| Job Description: |
Lead the AI engineering and delivery function and own the end-to-end AI delivery lifecycle, including development, DevOps, AI Ops, and LLM Ops for industrial-scale AI solutions. Key responsibilities • Define and operationalize the AI engineering and delivery process flow, including tools, standards, release practices, and lifecycle controls. • Build and lead the delivery side of the organization, covering development and operations as two core pillars. • Establish baseline KPIs for Engineering and DevSecOps functions. • Evaluate and bring in ADLC and AI in SDLC practices with partners and select suitable vendor and opensource products to build the future stack that will drive KPI improvements • Partner closely with enterprise architecture leadership to align engineering tooling and implementation choices with enterprise standards. • Collaborate with CIO, CISO, CFO, risk, and legal stakeholders to ensure delivery practices align with enterprise-wide AI governance expectations. • Stand up pod-based or scrum-team-based operating structures to deliver priority AI use cases while refining the broader framework. • Drive fast execution, iterative learning, and measurable outcomes instead of long planning cycles without delivery.

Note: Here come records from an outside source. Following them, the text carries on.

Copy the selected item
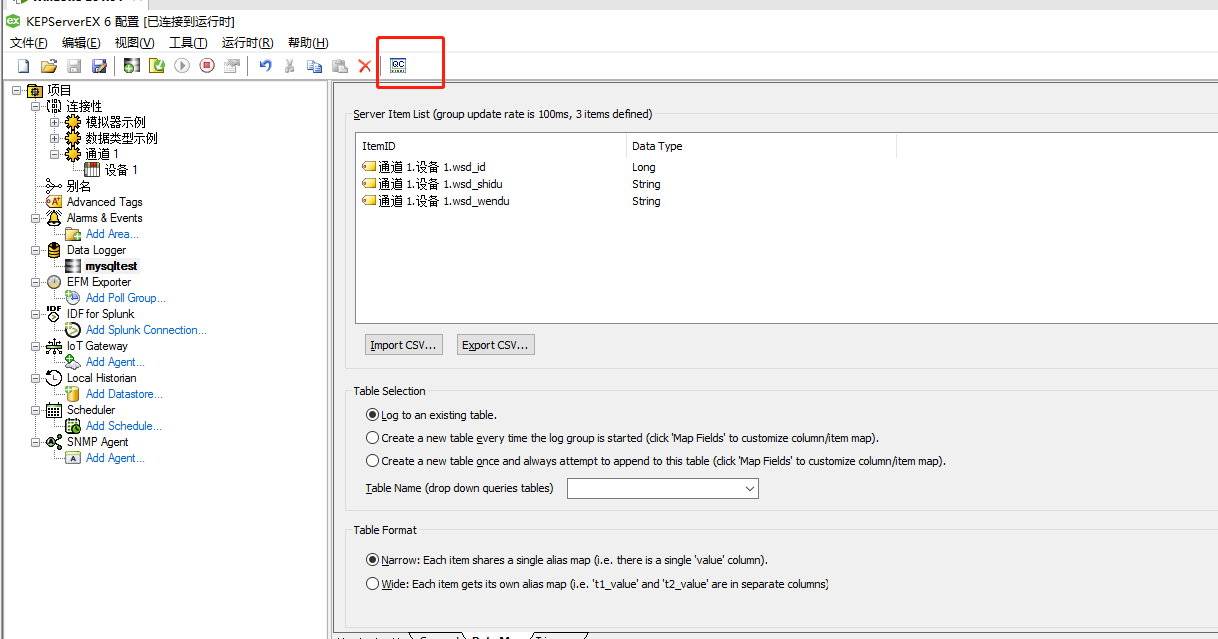pyautogui.click(x=315, y=65)
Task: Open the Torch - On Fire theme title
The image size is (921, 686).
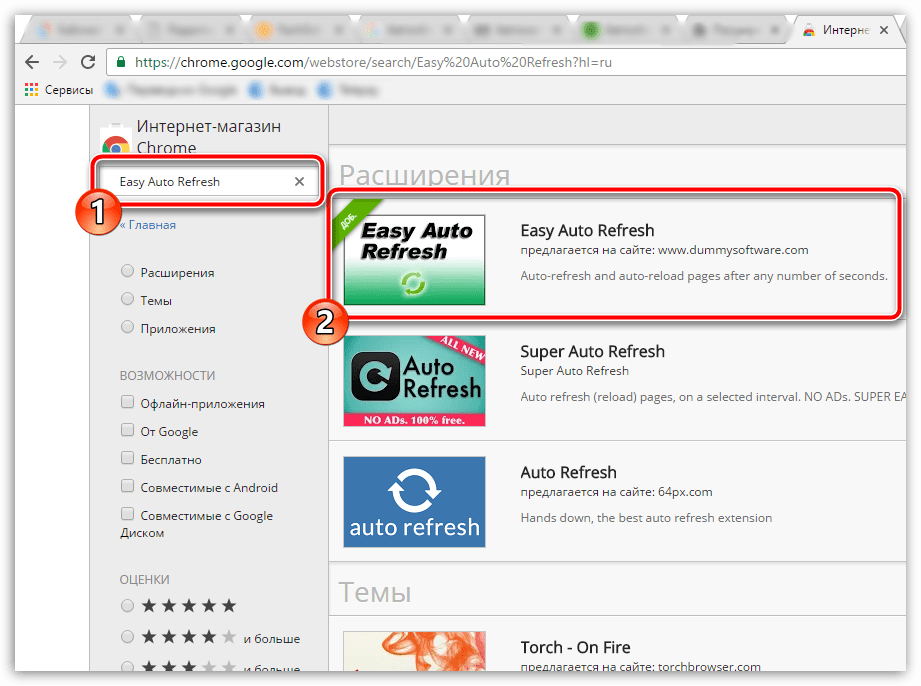Action: (x=575, y=647)
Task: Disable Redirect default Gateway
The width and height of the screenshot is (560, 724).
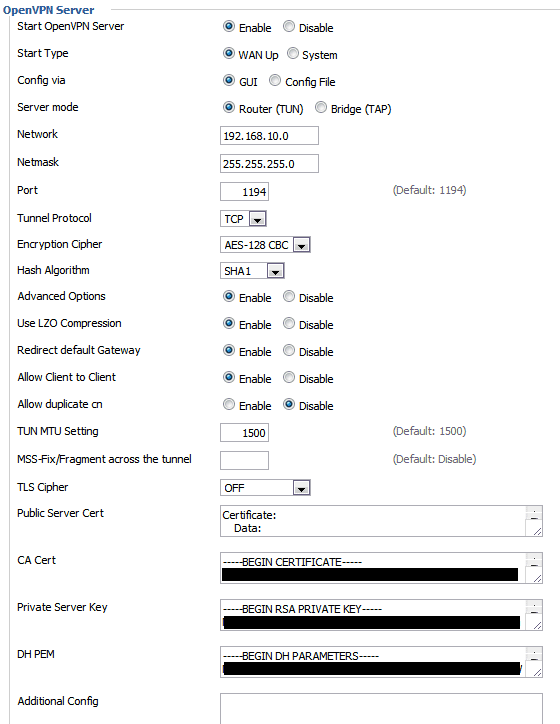Action: [x=289, y=350]
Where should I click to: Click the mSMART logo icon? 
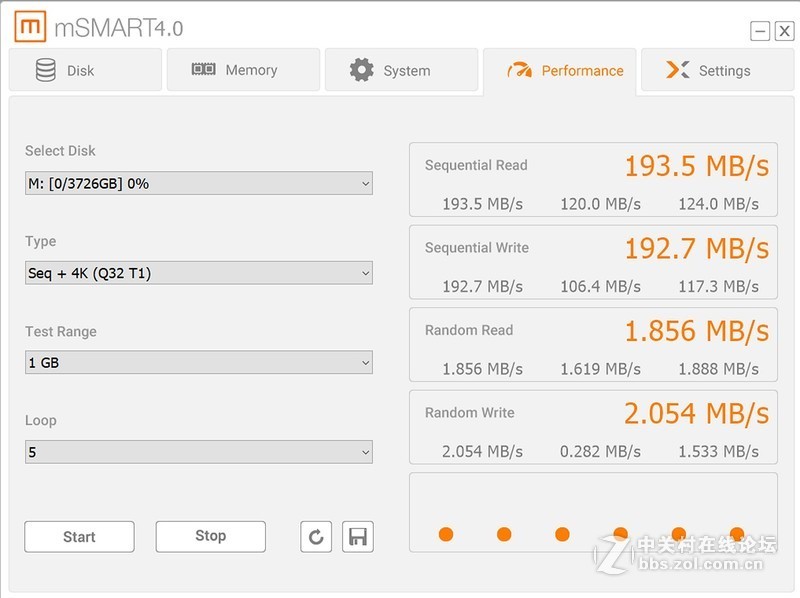[29, 27]
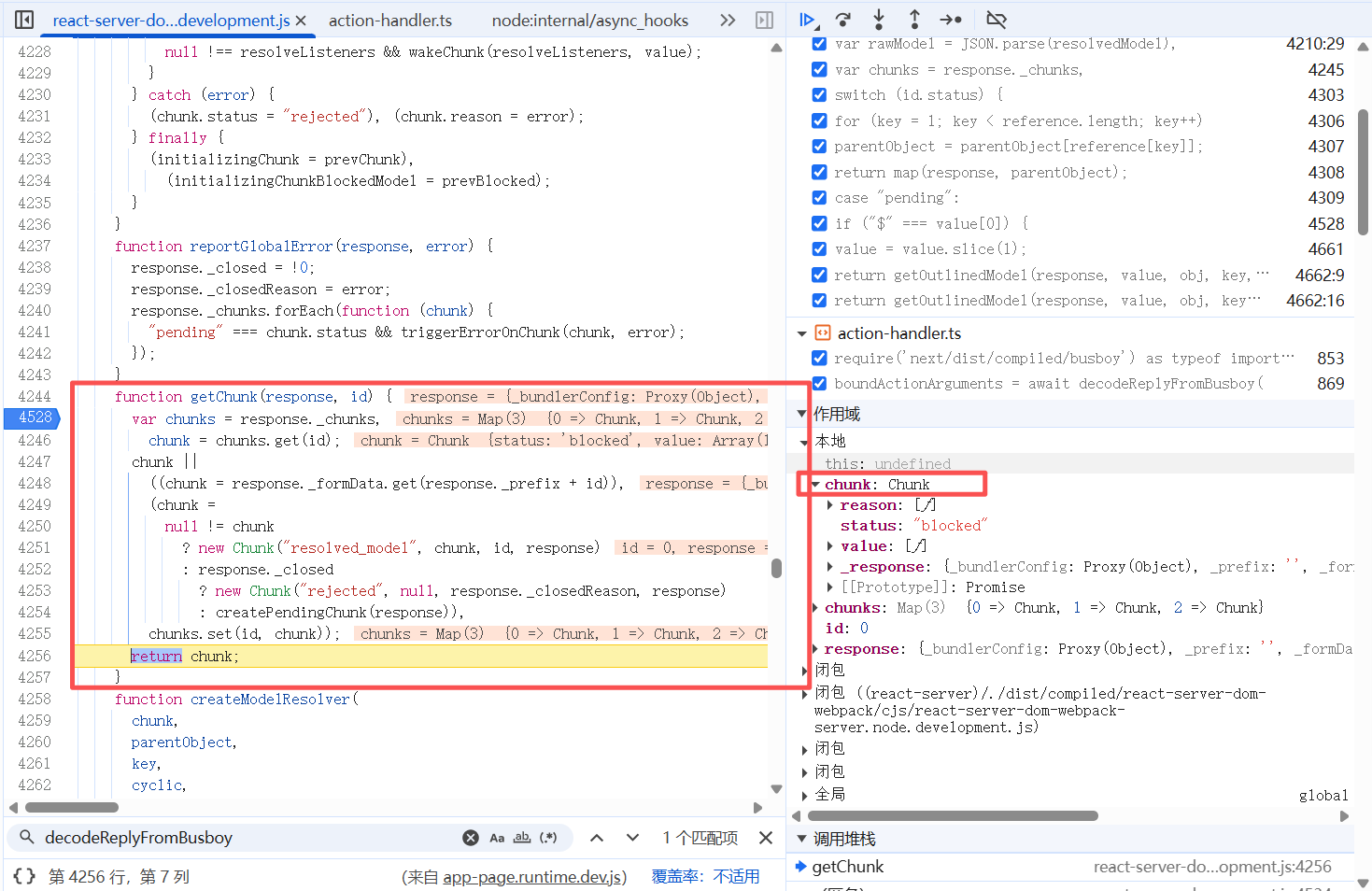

Role requirements • Demonstrated experience building greenfield AI ecosystems, not only isolated agents or point AI use cases. • Experience with creating internal developer platforms and drive adoption of it, • Strong hands-on leadership style, with willingness to work on-site and operate at a fast pace in close partnership with internal leadership. • Deep familiarity with DevOps, AI Ops, LLM Ops, and industrialized AI delivery methods. • Ability to define process, select tools, coach teams, and adjust rapidly based on observed bottlenecks. • Strong communication skills with the ability to operate at both executive and engineering depth.
Role Descriptions: AI-led DevSecOps Leader Skills: Digital : Cloud DevOps~AI for Leadership Experience Required: 10 & Above |